=== SET EXERCISE ===
Pull out every line of the entries below that contains the string "from", treating uppercase and lowercase letters as different.
* * *
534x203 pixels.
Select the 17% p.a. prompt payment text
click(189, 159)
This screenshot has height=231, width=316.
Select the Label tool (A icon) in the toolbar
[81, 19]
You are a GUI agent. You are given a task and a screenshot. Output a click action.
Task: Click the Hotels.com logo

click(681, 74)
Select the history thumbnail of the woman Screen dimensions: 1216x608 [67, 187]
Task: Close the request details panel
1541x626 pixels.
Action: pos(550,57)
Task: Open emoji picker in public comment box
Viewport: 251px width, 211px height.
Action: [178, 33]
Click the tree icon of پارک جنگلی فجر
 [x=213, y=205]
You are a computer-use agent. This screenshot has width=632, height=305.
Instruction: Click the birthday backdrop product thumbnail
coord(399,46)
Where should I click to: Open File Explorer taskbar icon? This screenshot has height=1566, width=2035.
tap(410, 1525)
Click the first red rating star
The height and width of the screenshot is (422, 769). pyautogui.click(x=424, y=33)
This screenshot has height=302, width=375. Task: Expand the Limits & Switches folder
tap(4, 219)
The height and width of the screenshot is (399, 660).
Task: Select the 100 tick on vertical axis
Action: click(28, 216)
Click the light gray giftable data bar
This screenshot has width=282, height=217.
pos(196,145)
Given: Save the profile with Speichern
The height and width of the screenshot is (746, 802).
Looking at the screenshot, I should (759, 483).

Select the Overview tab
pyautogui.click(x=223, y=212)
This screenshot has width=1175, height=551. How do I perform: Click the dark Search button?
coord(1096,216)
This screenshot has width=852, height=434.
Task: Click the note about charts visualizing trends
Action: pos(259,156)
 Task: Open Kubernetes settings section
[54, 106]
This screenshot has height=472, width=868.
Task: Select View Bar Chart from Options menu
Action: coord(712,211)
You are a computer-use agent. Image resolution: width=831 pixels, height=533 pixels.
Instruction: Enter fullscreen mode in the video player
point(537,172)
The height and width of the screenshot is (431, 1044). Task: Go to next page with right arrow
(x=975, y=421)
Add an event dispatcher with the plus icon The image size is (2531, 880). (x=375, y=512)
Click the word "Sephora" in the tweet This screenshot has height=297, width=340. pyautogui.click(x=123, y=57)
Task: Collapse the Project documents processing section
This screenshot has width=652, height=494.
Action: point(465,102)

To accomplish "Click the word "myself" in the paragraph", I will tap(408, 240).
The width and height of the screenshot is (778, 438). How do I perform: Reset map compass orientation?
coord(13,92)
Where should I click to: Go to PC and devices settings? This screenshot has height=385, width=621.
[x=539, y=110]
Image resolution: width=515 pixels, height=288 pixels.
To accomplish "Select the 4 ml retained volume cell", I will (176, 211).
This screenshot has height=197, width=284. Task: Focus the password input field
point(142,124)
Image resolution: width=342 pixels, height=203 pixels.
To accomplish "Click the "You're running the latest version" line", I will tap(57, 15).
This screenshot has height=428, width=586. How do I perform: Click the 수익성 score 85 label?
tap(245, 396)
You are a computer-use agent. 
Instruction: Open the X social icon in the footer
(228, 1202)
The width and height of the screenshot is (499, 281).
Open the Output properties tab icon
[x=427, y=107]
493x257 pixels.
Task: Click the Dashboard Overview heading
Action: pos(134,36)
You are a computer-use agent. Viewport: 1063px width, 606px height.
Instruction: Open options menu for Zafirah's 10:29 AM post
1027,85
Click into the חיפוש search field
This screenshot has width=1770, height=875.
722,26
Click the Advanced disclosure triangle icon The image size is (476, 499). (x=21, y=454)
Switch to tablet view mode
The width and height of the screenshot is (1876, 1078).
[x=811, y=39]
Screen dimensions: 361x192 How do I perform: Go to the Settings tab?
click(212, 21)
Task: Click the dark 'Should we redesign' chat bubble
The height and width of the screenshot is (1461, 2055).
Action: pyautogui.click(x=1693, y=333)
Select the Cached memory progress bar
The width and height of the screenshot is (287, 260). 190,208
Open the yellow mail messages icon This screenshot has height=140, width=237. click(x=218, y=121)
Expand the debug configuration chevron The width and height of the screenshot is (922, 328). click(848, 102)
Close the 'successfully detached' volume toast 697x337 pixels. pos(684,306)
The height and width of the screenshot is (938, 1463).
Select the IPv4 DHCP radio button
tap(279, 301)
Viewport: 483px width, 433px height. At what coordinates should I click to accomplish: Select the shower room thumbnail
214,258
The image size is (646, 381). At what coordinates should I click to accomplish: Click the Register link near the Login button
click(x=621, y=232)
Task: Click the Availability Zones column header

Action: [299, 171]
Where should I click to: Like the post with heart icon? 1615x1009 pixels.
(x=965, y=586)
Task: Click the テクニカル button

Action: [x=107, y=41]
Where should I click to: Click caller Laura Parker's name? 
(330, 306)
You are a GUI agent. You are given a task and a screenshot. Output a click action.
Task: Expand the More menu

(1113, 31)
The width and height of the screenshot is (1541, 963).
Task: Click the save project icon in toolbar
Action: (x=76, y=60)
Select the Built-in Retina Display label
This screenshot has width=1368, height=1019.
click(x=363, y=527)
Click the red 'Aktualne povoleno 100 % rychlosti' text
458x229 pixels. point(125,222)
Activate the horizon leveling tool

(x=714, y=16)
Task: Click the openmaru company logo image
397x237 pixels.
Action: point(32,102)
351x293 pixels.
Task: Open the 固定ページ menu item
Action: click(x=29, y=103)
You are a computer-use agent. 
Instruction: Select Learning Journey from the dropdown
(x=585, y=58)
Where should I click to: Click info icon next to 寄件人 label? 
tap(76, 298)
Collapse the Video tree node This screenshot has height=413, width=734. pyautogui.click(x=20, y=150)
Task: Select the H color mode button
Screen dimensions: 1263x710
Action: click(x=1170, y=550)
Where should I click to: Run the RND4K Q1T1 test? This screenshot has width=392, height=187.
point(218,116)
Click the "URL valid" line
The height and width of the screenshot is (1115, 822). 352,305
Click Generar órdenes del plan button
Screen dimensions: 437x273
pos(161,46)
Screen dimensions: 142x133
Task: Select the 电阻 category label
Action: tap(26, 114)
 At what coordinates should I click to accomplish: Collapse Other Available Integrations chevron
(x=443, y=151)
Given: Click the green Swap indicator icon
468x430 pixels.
* * *
=== EXERCISE RESULT ===
Task: Select View Bar Chart from Options menu
Instruction: Select Learning Journey from the dropdown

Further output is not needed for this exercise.